此時敵中一個の坊主あり三上超順と名乗。乱丸の中をも恐れず左の手に俎板を持、丸を防ぎ右の手に刀を閃かし兵壱両人を切たおし我嚮導役伊奈誠一郎と戦い、伊奈小銃を以て防兼しを横田豊三郎事之を見てみ近き、力を合せ超順を獲んとて馳行きしに、超順早くも誠一郎を切りたおし横田を目掛て馳来るを豊三郎ビストールを以て立迎い打懸しに如何したりけん発せず、之に由り刀を抜に暇あらず柄に手を掛、聊退しに降積りたる雪に蹶き倒るる所を超順得たりと乗掛り切付る。此時堀寛之助、黒沢正介遥に之を見て飛が如く馳付、超順を切斃し横田を救う。

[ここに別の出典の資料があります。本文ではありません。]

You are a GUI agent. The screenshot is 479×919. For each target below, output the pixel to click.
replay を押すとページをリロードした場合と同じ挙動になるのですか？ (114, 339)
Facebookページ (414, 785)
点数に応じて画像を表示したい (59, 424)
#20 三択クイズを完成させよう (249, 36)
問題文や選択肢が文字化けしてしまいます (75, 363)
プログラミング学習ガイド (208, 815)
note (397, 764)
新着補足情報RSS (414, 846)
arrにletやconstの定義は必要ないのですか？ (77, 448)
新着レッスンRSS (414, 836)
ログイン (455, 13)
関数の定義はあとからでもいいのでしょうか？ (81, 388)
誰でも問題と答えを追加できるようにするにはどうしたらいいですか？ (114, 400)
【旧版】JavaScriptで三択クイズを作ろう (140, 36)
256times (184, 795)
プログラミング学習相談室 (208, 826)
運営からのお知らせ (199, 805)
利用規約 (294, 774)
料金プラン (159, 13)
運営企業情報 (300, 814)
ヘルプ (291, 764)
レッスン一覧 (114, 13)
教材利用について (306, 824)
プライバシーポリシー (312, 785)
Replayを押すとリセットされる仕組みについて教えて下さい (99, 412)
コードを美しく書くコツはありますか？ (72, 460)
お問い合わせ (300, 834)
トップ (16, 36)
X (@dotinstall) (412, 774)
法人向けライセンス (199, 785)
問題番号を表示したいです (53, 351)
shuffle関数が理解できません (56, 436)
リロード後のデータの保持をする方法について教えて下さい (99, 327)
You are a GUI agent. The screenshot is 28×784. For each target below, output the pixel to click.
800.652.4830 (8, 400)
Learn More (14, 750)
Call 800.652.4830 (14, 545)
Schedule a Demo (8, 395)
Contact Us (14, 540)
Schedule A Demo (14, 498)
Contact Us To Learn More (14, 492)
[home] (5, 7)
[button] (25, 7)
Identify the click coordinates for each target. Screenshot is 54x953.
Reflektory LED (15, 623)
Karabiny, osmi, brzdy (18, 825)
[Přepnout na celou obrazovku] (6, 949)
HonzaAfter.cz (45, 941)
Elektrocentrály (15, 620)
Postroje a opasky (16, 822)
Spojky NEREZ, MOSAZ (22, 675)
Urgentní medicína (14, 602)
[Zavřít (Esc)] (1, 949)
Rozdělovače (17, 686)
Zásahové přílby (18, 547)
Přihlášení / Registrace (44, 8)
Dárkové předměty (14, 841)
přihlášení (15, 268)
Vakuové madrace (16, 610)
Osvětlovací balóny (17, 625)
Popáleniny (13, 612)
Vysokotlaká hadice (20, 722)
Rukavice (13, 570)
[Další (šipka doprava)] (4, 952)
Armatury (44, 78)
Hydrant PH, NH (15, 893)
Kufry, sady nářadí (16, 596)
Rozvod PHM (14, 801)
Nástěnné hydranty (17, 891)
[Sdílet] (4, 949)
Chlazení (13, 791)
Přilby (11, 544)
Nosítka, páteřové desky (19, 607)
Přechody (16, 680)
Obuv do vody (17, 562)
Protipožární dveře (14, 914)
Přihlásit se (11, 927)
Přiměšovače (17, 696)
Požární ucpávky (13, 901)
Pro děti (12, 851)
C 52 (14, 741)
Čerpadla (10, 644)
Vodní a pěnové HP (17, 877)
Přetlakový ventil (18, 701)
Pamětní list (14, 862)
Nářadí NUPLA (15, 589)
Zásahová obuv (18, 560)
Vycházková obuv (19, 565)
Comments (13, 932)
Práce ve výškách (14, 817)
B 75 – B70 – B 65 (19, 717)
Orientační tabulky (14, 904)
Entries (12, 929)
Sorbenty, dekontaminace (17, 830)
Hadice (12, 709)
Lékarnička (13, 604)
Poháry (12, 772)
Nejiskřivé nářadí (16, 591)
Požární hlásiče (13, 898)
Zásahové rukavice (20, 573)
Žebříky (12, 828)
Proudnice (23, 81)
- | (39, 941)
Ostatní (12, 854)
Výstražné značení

 左手には「楯」と記していたるのがあったり、「鍋蓋」と記しているものがありますが、弾を防ぐのであれば厚いまな板のような木の板だったのかもしれません。
 物語として読めば勇壮な話ですが、私には悲しい話でとしか感じられません。勝つ見込みは無い中で死ぬために戦うのは・・・。
 どのような思いで戦ったのでしょうか。恩のある松前公のために討死しようとしたのか、味方を逃がすために時を稼ごうとしたのか。最後に名を残そうとしたのか。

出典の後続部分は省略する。